Would it make sense to you if I suggested that you try to add templates to your matrix examples where the first goal is to simply get something working?

That's this branch.

Then the next step can be to work on how to better organise it and make it prettier/more elegant to use? Having a base to work from (even if it's ugly) is probably more fruitful than having theoretical discussions about it...

Yes, that's the current bit to do. Alas, I am very pessimistic about the declaration syntax. Although I have thought of a couple of approaches.
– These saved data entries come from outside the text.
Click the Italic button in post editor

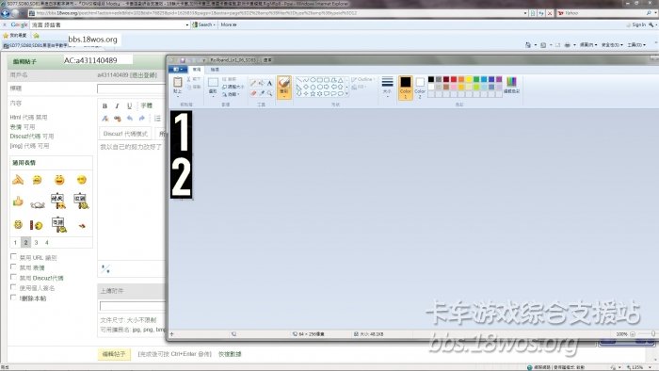[x=118, y=105]
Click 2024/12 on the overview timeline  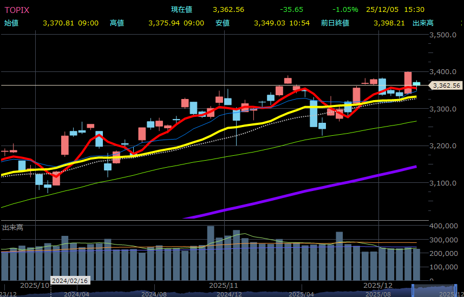click(x=230, y=294)
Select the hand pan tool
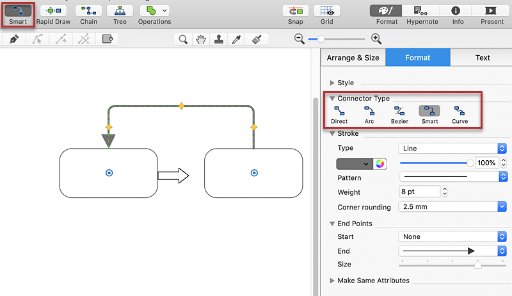Screen dimensions: 512x296 pos(201,40)
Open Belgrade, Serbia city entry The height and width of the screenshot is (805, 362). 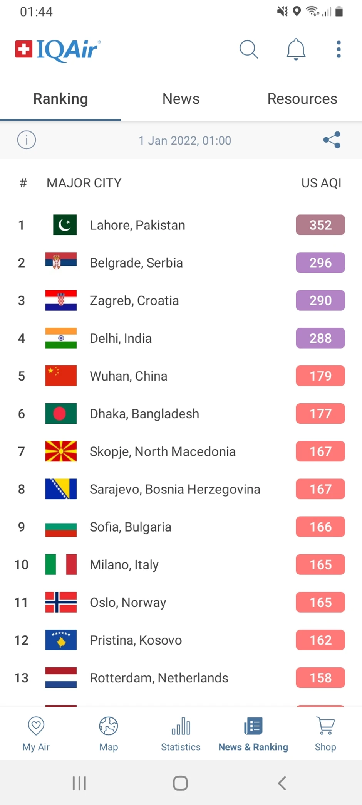click(x=136, y=263)
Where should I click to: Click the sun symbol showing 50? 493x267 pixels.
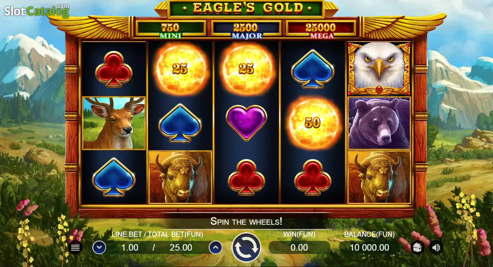pos(313,123)
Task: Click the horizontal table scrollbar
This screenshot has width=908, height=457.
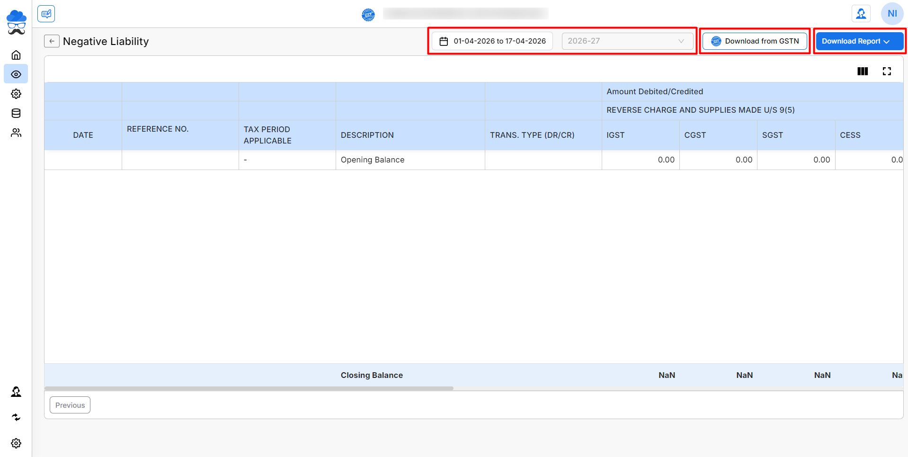Action: [249, 388]
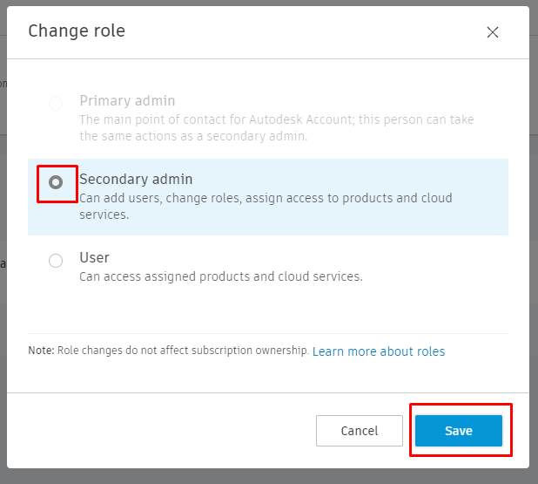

I am working on this subject in the C++ version too. There, crazy C++ template syntax led me to toy with making some of the internals public. Clean up the Method class and provide a clean API for adding functions.

I have dabbled in adding templates locally, but it feels like I'm hitting a dead end; mostly it's a knowledge/skill gap I guess -- hence why I'm trying to gently poke you. ^^'

Sure. I would love to see this work in D and in C++. I have not done any D programming for months, unfortunately D is more of a hobby for me. Each time I want to do serious work I have to re-learn parts of the language - and re-discover some of the gaps and shortcomings.

Have you noticed the explain and xtc build modes? If you run with dub --build xtc ..., it will spit out a lot of information about what's going on inside.

jll63 commented 3 years ago
  1. Library comes with tools that scan the entire program and generate the D code to instantiate.

For example, updateMethods could list all the missing specializations, and a small tool could pick up the output and generate the calls to the library that the user would need to write (1). That would be very easy to implement, and it would also be useful as a debugging aid even if templates are not used.